- Official name: Kavşak Bendi Barajı ve HES
- Country: Turkey
- Location: Kozan/Aladağ
- Coordinates: 37°33′45.28″N 35°31′45.84″E﻿ / ﻿37.5625778°N 35.5294000°E
- Status: Operational
- Construction began: 2008
- Opening date: 2013
- Owner: Enerjisa Power Generation Inc.

Dam and spillways
- Type of dam: Embankment, concrete-face rock-fill
- Impounds: Seyhan River
- Height (foundation): 88 m (289 ft)
- Height (thalweg): 73 m (240 ft)
- Length: 186 m (610 ft)
- Elevation at crest: 323 m (1,060 ft)
- Width (crest): 8 m (26 ft)
- Dam volume: 1,215,000 m^{3} (1,589,160 cu yd)
- Spillway type: Controlled
- Spillway capacity: 5,053 m^{3}/s (178,400 cu ft/s)

Reservoir
- Creates: Kavşak Bendi Reservoir
- Total capacity: 30,000,000 m^{3} (24,321 acre⋅ft)
- Active capacity: 7,560,000 m^{3} (6,129 acre⋅ft)
- Catchment area: 13,200 km^{2} (5,097 mi^{2})
- Surface area: 1.42 km^{2} (1 mi^{2})
- Maximum length: 11 km (7 mi)
- Normal elevation: 318 m (1,043 ft)

Kavşak Bendi Hydroelectric Station
- Coordinates: 37°32′19.83″N 35°31′29.90″E﻿ / ﻿37.5388417°N 35.5249722°E
- Commission date: 2013-2014
- Type: Conventional, diversion
- Hydraulic head: 84.81 m (278 ft) (net)
- Turbines: 3 x 59 MW Francis-type
- Installed capacity: 177 MW
- Annual generation: 741 Gwh

= Kavşak Bendi Dam =

The Kavşak Bendi Dam is a concrete-face rock-fill dam on the Seyhan River bordering Kozan and Aladağ districts in Adana Province, Turkey.
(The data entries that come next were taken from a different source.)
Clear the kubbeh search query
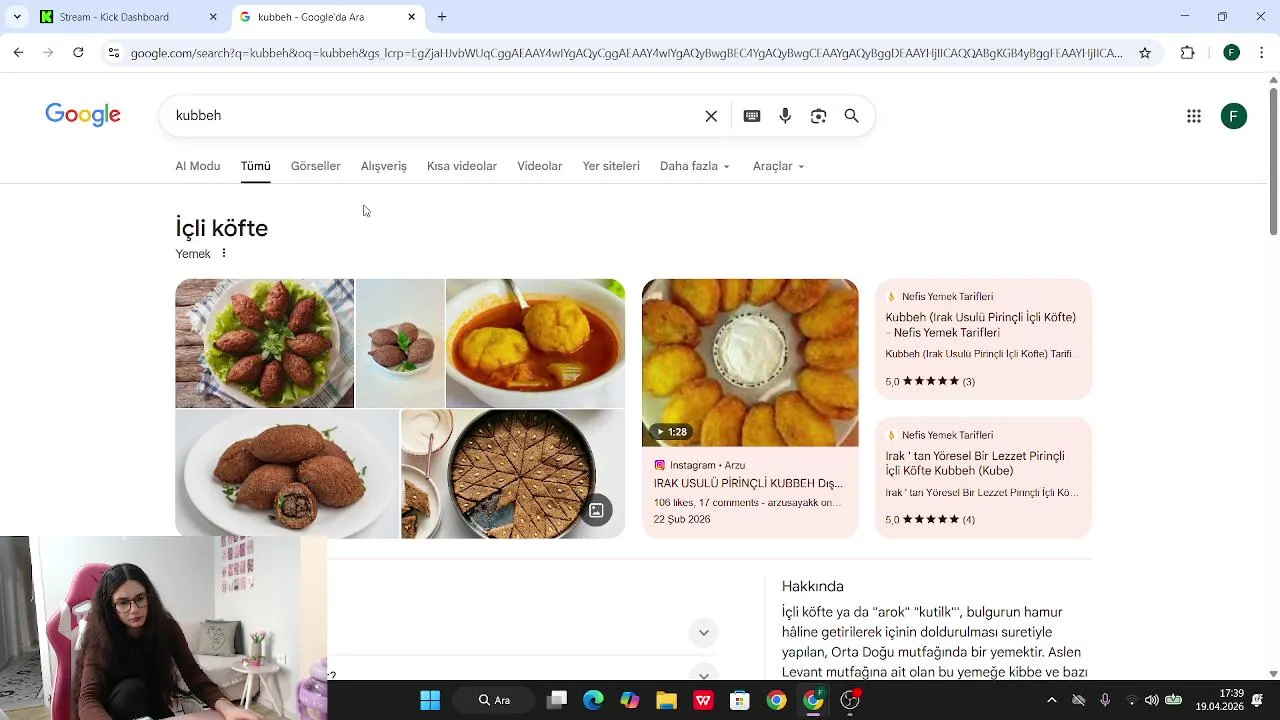 pos(711,116)
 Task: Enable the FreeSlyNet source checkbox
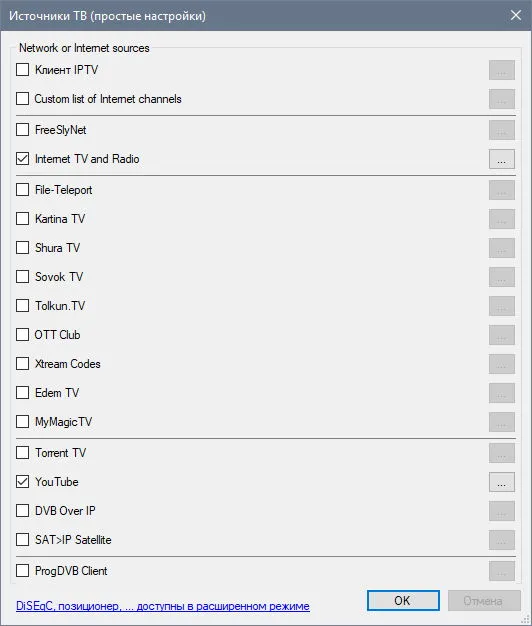pyautogui.click(x=22, y=130)
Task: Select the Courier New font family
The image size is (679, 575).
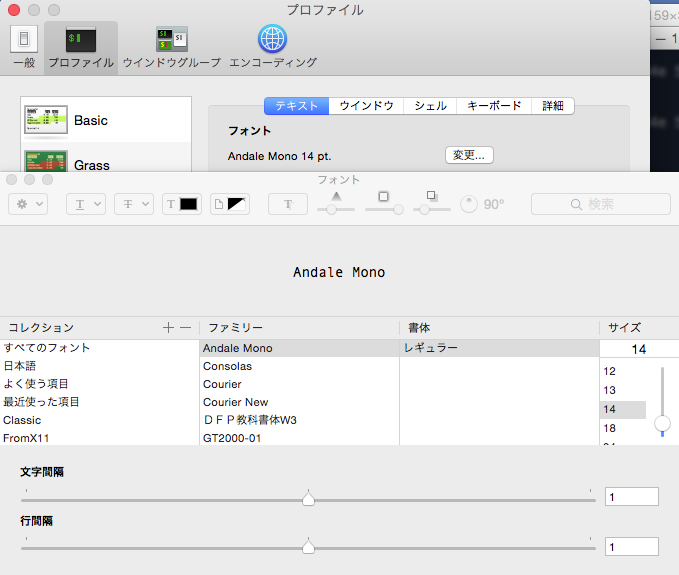Action: [x=236, y=402]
Construction on the dam began in 2008 and the first generator was commissioned in 2013. The two remaining generators were commissioned by April 2014. The primary purpose of the dam is hydroelectric power generation. Water is sent about 2.5 km downstream where it meets the power station which contains three 59 MW Francis turbine-generators.